I did the majority of writing for my debut before I represented writers or did editorial work professionally (though I did work in publishing in other roles). I got into publishing to be an editor and then that didn’t happen. I think that failure was why I tried writing, specifically writing the kind of book that I wanted to edit. I had no idea what I was doing and I learned as I went. That took a lot of time, but it was my free time. 

I did start working at literary agencies while I was trying to sell my book. Getting to read so many writers’ work and give them feedback is the closest thing I have to an MFA, and I consider it an ongoing education and a huge privilege, even if it is part of my job. Consciously and consciously, I use what I learn from giving feedback to make my own writing better, and I hope that in turn makes me better at giving feedback. 

When my debut was published—between obligations for it and my job as an agent and trying to have a personal life—I was often working extremely long hours. It was, in that way, one of the worst times of my life. I was deeply stressed out and not taking care of myself and it took a long time to get back to normal. If I do write another book, I’m not looking forward to that part of it, but at least I’ll be better prepared next time. 

If an author I work with or am considering working with initiates a conversation about my experiences as a writer, I’m an open book. But I never bring those things up. Two years after my pub date, I still have a bunch of extremely kind and moving emails and message from my readers that I need to respond to. I feel horrible about it, but I have to do things in my own time. So I try very hard to make sure my agenting doesn’t suffer for my writing, but whether it does is for my clients to decide.

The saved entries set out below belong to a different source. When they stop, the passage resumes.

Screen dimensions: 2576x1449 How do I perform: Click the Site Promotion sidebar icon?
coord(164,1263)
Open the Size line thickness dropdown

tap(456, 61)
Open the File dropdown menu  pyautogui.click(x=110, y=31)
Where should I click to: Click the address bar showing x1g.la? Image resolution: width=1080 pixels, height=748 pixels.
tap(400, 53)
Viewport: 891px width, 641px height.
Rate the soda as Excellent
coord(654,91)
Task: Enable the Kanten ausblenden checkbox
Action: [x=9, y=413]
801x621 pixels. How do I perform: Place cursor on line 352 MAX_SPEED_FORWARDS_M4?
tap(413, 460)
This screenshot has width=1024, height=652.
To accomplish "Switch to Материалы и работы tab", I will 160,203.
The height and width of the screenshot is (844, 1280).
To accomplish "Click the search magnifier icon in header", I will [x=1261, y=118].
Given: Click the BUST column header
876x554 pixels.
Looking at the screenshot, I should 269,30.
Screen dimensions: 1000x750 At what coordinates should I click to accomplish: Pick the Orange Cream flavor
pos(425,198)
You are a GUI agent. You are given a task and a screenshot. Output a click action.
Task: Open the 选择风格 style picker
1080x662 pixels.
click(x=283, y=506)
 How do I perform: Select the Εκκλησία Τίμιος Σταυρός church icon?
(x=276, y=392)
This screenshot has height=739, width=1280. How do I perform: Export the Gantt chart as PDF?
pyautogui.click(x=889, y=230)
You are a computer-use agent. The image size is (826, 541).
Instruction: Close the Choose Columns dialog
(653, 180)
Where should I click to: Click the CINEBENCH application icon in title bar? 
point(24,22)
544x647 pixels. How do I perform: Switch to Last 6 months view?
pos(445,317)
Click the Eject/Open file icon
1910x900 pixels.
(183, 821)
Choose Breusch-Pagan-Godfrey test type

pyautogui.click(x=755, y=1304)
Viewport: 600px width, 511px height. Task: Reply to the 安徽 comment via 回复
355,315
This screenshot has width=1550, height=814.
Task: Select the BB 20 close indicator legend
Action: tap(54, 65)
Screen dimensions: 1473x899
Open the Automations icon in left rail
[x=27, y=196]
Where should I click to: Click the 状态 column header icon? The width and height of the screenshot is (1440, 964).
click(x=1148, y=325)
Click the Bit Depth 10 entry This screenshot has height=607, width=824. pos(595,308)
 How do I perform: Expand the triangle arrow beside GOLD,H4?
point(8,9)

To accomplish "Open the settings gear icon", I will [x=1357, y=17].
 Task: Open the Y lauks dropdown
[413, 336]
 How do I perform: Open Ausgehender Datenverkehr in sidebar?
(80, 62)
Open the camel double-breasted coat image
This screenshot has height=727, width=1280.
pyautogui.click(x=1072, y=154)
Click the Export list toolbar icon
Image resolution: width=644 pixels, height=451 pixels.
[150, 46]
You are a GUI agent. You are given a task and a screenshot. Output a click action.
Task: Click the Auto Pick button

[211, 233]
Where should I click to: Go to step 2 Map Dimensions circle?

The thing is, I’m not really a writer. I obviously don’t mean that literally. I mean that if I were to never write—not publish but just write—another word for the rest of my life, I’d be fine. But if I could never read anything again, then my life would be over. 

You previously also worked “on the other side of things” at FSG and Gallery. How did working in editorial prepare you for being an agent?

I never actually worked in editorial. I tried very, very hard for a few years, but I wasn’t wanted in those roles for whatever reason. I switched to working at an agency because that was a job with an editorial component that I was able to get. I’m very grateful to Susan Golomb at Writers House for taking me on as her assistant.

I went to Writers House from FSG, where I worked in publicity. So I understand what publicist can and can’t do for a client, and what a client can do on their own. Occasionally, I do a little bit of pitching to try and help get my clients’ books more attention, primarily if they’re publishing with an indie press with limited resources. But I also strongly encourage my clients to be proactive and have their own attainable, effective ideas for publicity that may not be on their publicist’s radar. 

I went to FSG from Gallery, where I worked in the Publisher’s Office. Basically, that meant I was a project manager. I helped with a lot of scheduling, logistics, and making sure editors were turning things in on time—and figuring out Plan B’s when needed. It was lots of checking and updating databases and running reports and delivering information to managing editorial and sales and art and marketing and publicity and production and other departments so they could do their jobs on time. I sat in on so many meetings and learned by listening. I actually think it’s the best first publishing job you can have.